Tra lo scorso venerdì e sabato, le due centrali elettriche del Paese – quella di Zahrani e quella di Deir Ammar – hanno smesso di funzionare proprio per mancanza di combustibile, e nonostante l’invio di carburante da parte di Iraq, già dallo scorso settembre, e Iran, la scorsa settimana, anche se non è ancora chiaro in che modo verrà impiegato e se gli Stati Uniti, tra i finanziatori dell’Esercito libanese, tollereranno questo tipo di canale d’approvvigionamento, temendo l’aumento dell’influenza iraniana.

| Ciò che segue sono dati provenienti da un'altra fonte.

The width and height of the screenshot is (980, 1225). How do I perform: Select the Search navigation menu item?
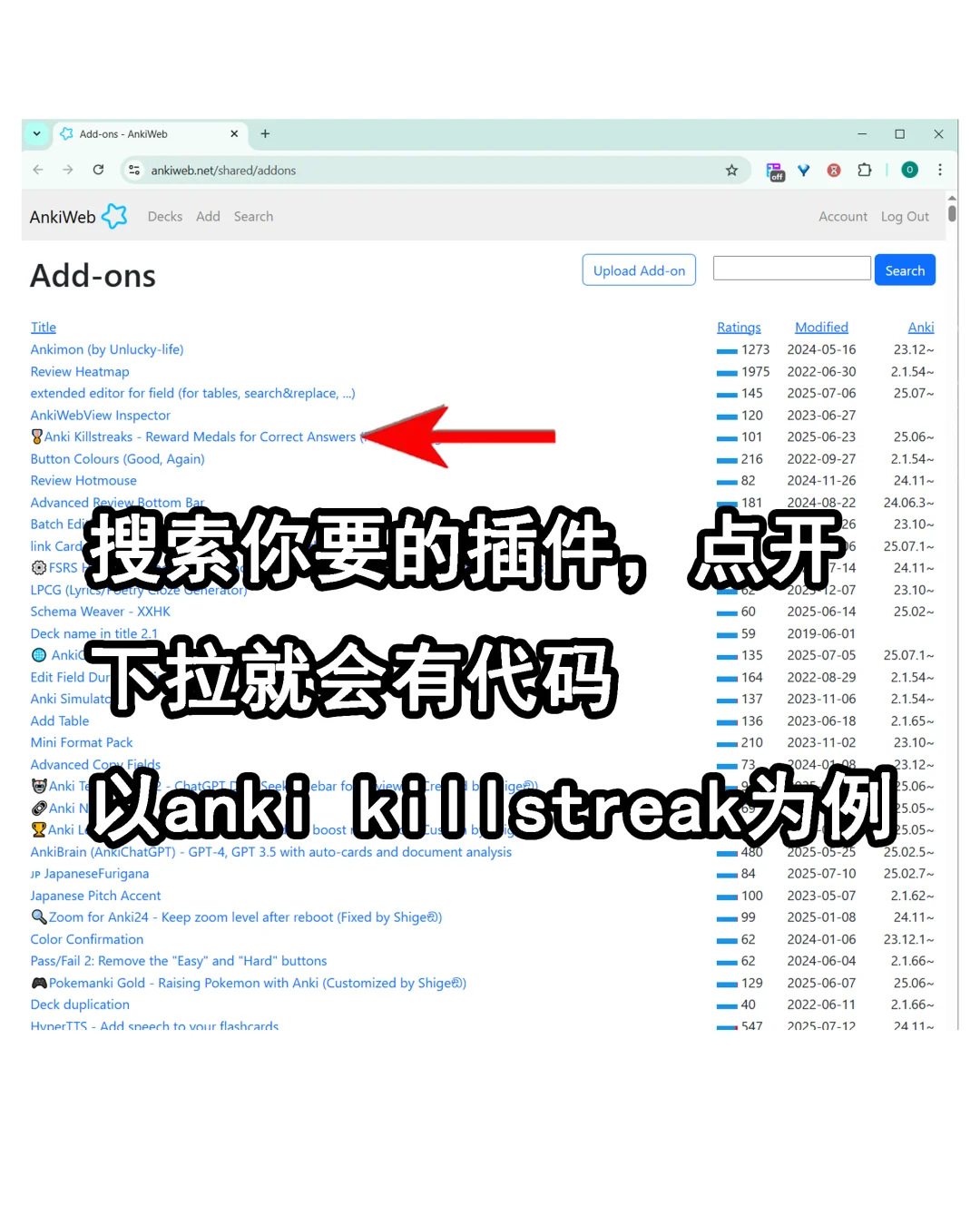[x=253, y=216]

Il Paese non è quindi al buio solo perché l’elettricità è diventata economicamente inaccessibile a gran parte della popolazione, come è stato negli ultimi dieci anni per una parte sempre più ampia dei libanesi che vivevano fuori dalla capitale. Oggi le centrali del Libano non arrivano nemmeno alla soglia minima dei 600 megawatt e il prezzo della benzina, in dollari, è in questo momento il più alto al mondo (circa 4,3 dollari al litro).

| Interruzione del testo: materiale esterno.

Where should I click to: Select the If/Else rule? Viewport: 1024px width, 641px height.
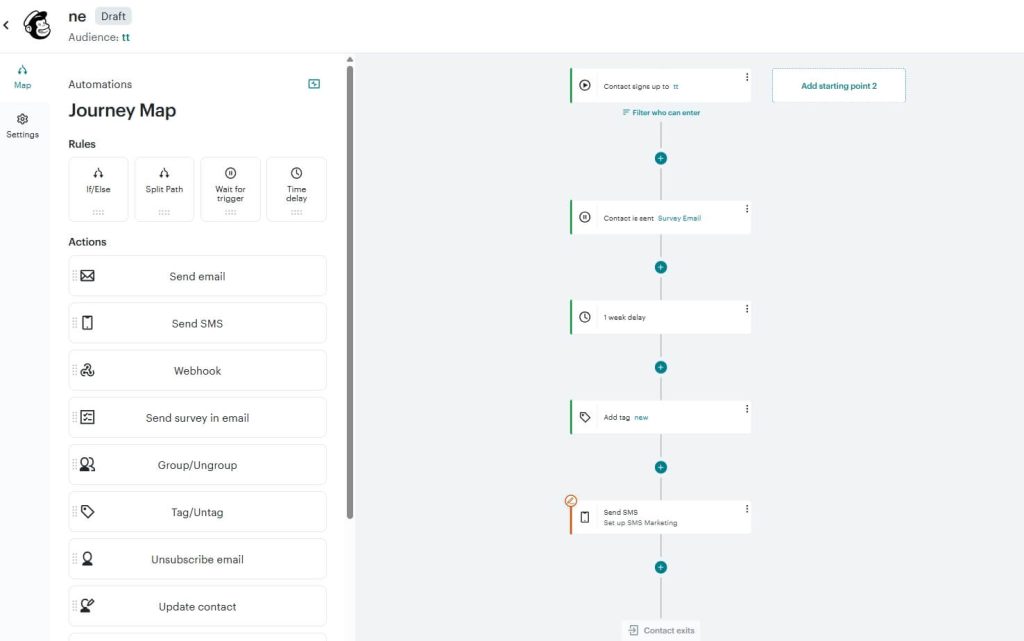click(x=97, y=188)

Durante la guerra civile la situazione era migliore, non esagero”, commenta Hadi, tassista ed ex miliziano nel conflitto che ha insanguinato il Libano dal 1975 al 1990. “Era sicuramente più pericoloso, più instabile, però riuscivamo a mangiare e le ore di normalità, in cui non si combatteva, potevano anche essere piacevoli. L’economia, anche quella clandestina, girava in qualche modo, mentre oggi è un miracolo se riesco a fare un pieno al mese per il mio taxi. Guadagno al massimo 700mila lire libanesi, il generatore mi costa almeno 800mila per coprire le ore giornaliere. Ho quattro figli, come faccio?”.

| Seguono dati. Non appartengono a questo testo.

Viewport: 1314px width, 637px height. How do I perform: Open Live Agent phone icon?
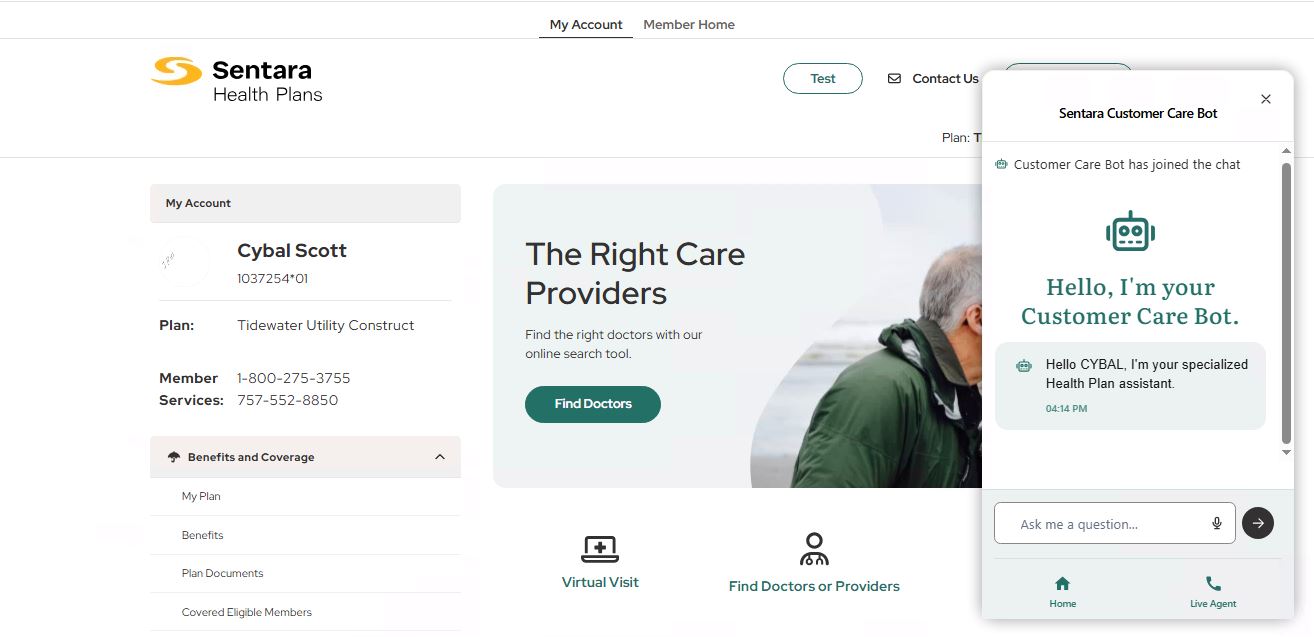click(1213, 584)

La tragedia del Libano sta nella sua inesorabile gradualità, in un declino già strutturale, legato ai fondamentali – mancanza di un vero settore industriale, di un sistema sanitario pubblico efficiente, corruzione endemica, debito pubblico tra i più alti al mondo -, e che ha fatto poi i conti prima con la pandemia e dopo con l’esplosione al porto di Beirut, che tra le altre cose ha distrutto il centro di controllo nazionale della rete elettrica. E non si esaurisce solo nel collasso della rete elettrica.

Dall’ottobre 2019 – mese dell’inizio di una serie di proteste anti-governative che per alcune settimane sembravano preludere ad una nuova epoca, e che invece hanno preceduto il periodo più buio della storia della repubblica – i prezzi del cibo sono aumentati in media del +550%, con una bottiglia d’acqua da mezzo litro che è passata da 500 lire libanesi a 3.000. La lira stessa, agganciata al dollaro dalla Banca centrale in modalità insostenibili, è passata da un cambio di 1:1.500 al cambio 1:21.000.

Lo scorso luglio il Lebanon Crisis Observatory della American University di Beirut ha calcolato che il costo del cibo per una famiglia di cinque persone per un mese ammonta a circa cinque volte il salario minimo. A settembre l’Economic and Social commission for Western Asia delle Nazioni Unite ha parlato per la prima volta di “povertà multidimensionale” – misurata attraverso il mancato accesso ad un certo numero di servizi fondamentali, a prescindere dal reddito effettivamente disponibile -, che in Libano riguarderebbe l’82% della popolazione, mentre il 34% ricade nell’insieme della “povertà estrema e multidimensionale”, percentuale che quasi ricalca quella della povertà relativa, quasi al 40%.

Il simbolo di una simile condizione è Tripoli, seconda città del Paese, con un tasso di disoccupazione già superiore al 50% nel 2019. Tripoli è oggi nelle stesse condizioni di una città uscita dalla guerra, dove il tasso di povertà secondo le Nazioni Unite arriva al 60%. Proprio da Tripoli viene il nuovo primo ministro Najib Mikati, già capo del governo in altre due occasioni, ma soprattutto l’uomo più ricco del Paese, con un patrimonio netto di 2,8 miliardi di dollari. Mikati ha annunciato lo scorso 29 settembre di aver formato il team negoziale che dovrà incontrare la delegazione del Fondo Monetario Internazionale, per delineare quello che sette anni fa sarebbe stato un piano di ripresa, quattro anni fa un piano di aiuti ed oggi un complicato piano di salvataggio di un Paese che va e viene dal baratro.